PROGRESS?

(The End of the Ahuroa Railway Station)

The following article was first published in the Rodney Times on 6 September 1967, 
it also ran in the former Ahuroa Community Newsletter. 
The photo of the Ahuroa Station was sourced from the Warkworth Museum Archive.


Last week saw an end of an era for Ahuroa. It was a sad day for the settlement when an official arrived and collected the books and papers form the railway station, which will henceforth be unattended. Members of the staff have been moved to other positions. The railcars which served the Ahuroa area have ceased to run, and, so far as public transport for passengers is concerned, the district is completely isolated.

It is understood that the railway station has had officers in attendance there for 40 years. Now, even the track staff has been moved to Wellsford. All maintenance work will be undertaken from that station, then being taken to their duties by bus.

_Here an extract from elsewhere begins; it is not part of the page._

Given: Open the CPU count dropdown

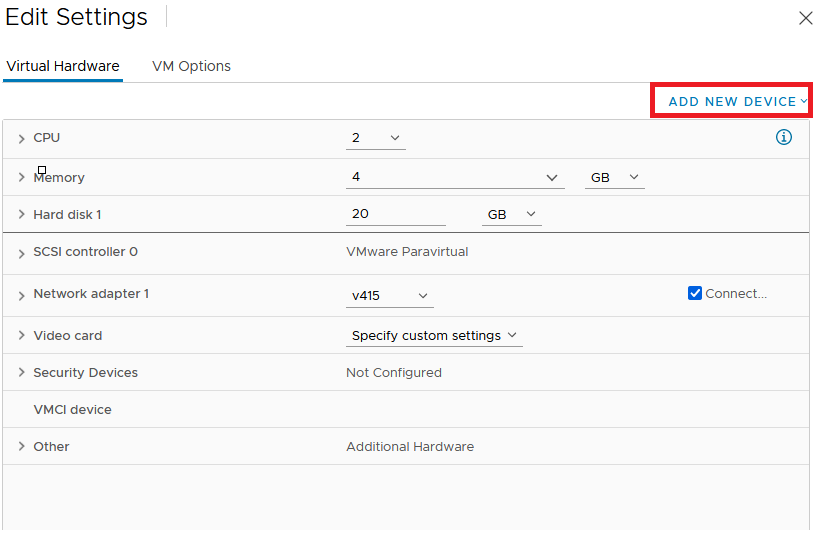Looking at the screenshot, I should 376,138.
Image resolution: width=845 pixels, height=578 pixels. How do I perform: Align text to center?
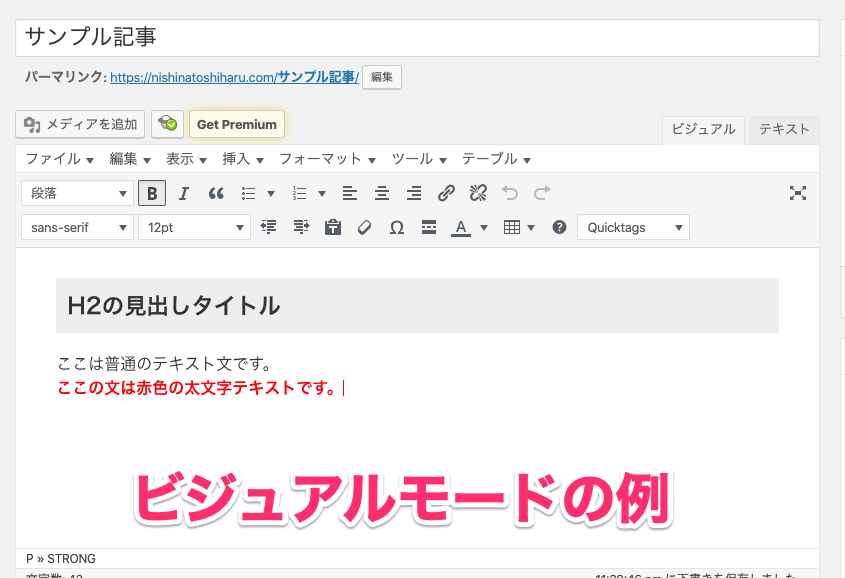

Members of the track staff were stationed in Ahuroa even before the railways department assumed control of the line. The first of them appeared there seventy years ago. Two years ago there were still four track men living in the settlement. The march of progress means that three will be deserted and a station removed at Kanohi. One house, a station and stock yards will disappear form Makarau.  Tahekaroa will also lose two houses, Ahuroa three, and Woodcocks three. Kaipara Flats will be the poorer by two houses, two will go from Hoteo and another one from Wayby.

Mr. K G Edmonds, now farming in Ahuroa, was a member of the railway staff for many years. During his lifetime he has seen many changes, including improved rolling stock, better conditions of work and more speedy methods. But he feels that the changes just initiated are by far the greatest of all. Nor is he convinced that they constituted a change of the better. They will, he feels, cause a real upheaval in many districts which have, over the years, placed heavy reliance upon the service the railways have provided.

Moreover, members of the railway staff have always played their full part in the life of the community. They have served on sports clubs, hall and school committees and have never been found wanting when help was needed.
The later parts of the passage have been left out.